O desequilíbrio entre consumo e sustentabilidade

Enviada em 26/04/2022

Desde o limiar da Idade Moderna, a tendência mercantilista dos países europeus prenunciava o novo estilo de vida da sociedade: consumista. Apesar de fundamentar o capitalismo atual, permitindo o desenvolvimento econômico, esse comportamento reforça o vínculo predatório da espécie humana com a natureza, sendo necessário, portanto, instituir medidas para a ampliação do consumo sustentável. Todavia, no Brasil, tais ações de sustentabilidade são fragilizadas devido à base educacional lacunar e à negligência midiática.

De fato, a questão social acerca do problema remete à insipiência da população que, refém de um sistema educacional precário, desconhece o ideal de sustentabilidade. Consoante ao filósofo Immanuel Kant, “O homem não é nada além daquilo que a educação faz dele.”. Assim, constitui-se um paralelo com o comportamento consumista ao passo que as escolas não garantem o ensino de cidadania e responsabilidade ecológica às crianças desde a tenra idade. Consequentemente, há a manutenção dos costumes anacrônicos de desperdício, acúmulo de lixo e poluição, sobretudo, nas áreas maginais de grandes centros urbanos.

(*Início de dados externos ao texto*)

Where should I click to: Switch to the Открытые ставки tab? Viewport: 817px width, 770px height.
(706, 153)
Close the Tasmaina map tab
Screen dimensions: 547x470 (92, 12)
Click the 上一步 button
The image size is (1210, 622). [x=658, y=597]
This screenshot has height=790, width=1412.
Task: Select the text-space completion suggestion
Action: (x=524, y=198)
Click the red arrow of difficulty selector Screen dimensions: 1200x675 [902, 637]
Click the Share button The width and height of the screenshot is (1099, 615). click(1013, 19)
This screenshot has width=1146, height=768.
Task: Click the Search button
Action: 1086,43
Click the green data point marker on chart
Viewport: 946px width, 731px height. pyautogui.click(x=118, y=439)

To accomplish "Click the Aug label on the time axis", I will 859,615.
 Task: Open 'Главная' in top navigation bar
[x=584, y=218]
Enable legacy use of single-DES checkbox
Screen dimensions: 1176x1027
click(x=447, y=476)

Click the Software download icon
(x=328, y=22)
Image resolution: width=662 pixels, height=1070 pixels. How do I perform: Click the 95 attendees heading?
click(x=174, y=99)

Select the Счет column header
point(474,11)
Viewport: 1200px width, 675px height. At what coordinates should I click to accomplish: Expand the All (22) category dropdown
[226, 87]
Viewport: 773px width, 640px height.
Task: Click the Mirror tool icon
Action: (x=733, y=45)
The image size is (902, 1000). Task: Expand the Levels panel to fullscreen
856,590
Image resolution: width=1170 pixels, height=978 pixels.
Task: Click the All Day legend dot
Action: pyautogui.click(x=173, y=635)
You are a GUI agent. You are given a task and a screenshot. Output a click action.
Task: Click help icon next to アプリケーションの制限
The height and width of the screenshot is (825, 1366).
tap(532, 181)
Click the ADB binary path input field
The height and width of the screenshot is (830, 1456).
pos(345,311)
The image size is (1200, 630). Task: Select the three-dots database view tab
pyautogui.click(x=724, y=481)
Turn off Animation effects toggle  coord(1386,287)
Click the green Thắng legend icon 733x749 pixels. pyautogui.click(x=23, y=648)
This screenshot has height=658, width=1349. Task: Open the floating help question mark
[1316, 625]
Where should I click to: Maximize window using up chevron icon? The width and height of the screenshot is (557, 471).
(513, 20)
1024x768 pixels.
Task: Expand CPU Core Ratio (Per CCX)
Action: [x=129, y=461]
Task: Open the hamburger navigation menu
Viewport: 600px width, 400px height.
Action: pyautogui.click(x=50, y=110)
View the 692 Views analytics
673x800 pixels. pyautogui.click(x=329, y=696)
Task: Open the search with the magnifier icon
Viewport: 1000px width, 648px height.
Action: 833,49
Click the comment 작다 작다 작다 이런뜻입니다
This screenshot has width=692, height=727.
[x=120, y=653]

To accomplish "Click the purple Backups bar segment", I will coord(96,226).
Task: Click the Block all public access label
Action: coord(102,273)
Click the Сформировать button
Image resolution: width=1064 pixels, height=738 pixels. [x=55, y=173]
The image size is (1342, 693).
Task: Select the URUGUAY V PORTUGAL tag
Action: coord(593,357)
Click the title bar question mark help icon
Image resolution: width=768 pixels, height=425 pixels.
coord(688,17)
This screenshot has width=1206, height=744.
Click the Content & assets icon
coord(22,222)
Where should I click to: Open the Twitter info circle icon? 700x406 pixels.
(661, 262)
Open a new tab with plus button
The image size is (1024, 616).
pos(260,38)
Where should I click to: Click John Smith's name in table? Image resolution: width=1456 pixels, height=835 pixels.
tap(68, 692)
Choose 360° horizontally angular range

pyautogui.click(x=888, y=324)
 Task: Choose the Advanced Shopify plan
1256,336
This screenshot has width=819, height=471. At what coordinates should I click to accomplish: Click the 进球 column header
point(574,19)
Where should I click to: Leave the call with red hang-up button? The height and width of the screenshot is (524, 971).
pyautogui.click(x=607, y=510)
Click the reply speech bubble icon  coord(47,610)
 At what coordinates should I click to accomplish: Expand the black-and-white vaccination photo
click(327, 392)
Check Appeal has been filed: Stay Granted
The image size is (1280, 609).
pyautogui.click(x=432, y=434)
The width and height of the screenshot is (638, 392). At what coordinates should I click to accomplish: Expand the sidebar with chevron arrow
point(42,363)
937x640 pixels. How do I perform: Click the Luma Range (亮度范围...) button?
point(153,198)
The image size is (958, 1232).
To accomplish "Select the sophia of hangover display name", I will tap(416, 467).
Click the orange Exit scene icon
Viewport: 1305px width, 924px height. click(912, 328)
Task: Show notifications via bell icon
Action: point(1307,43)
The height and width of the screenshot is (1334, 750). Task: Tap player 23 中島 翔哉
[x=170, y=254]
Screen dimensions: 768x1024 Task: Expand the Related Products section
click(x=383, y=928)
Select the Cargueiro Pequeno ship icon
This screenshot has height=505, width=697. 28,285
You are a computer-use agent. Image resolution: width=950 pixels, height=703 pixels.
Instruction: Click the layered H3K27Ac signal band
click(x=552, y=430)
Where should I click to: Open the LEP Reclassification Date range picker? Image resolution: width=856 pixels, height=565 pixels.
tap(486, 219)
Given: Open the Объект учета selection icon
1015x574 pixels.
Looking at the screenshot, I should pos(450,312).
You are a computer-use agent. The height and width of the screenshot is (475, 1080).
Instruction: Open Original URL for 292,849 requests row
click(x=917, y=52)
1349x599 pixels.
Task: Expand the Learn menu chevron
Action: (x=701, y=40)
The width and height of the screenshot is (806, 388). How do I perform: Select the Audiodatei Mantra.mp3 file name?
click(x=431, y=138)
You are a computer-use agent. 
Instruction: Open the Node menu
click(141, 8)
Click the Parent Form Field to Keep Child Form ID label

Ademais, é lícito postular que a mídia corrobora a construção de uma mentalidade consumista na sociedade. Nesse sentido, os sociólogos Adorno e Horkheimer dissertam sobre a “Indústria Cultural”, teoria que explicita a relação entre o desejo assíduo e continuo do indivíduo por bens materiais e o capitalismo de mercado. As propagandas, desse modo, são responsavéis por estimular o interesse e o consumo em detrimento da conscientização ecológica. Por conseguinte, intensifica-se as problemáticas intrinsecas ao processo industrial como o desmatamento e o uso de combustíveis não renováveis.

Destarte, medidas são necessárias para a resolução da problemática. Assim, o Ministério da Educação deve propor um plano de reforma educacional que, por meio de palestras lúdicas sobre sustentabilidade, promova a conscientização das crianças acerca dos hábitos nocivos ao equilíbio ecológico. Além disso, as palestras devem estimular o senso crítico dos estudantes em relação às propagandas, com o fito de limitar a influência midiática nos costumes e nos desejos do indivíduo, reduzindo, portanto, o consumo desmedido promovido pela “Industria Cultural”. Dessa forma, o Brasil poderá superar os desafios que impossibilitam o desenvolvimento concreto de uma sociedade ecologicamente correta.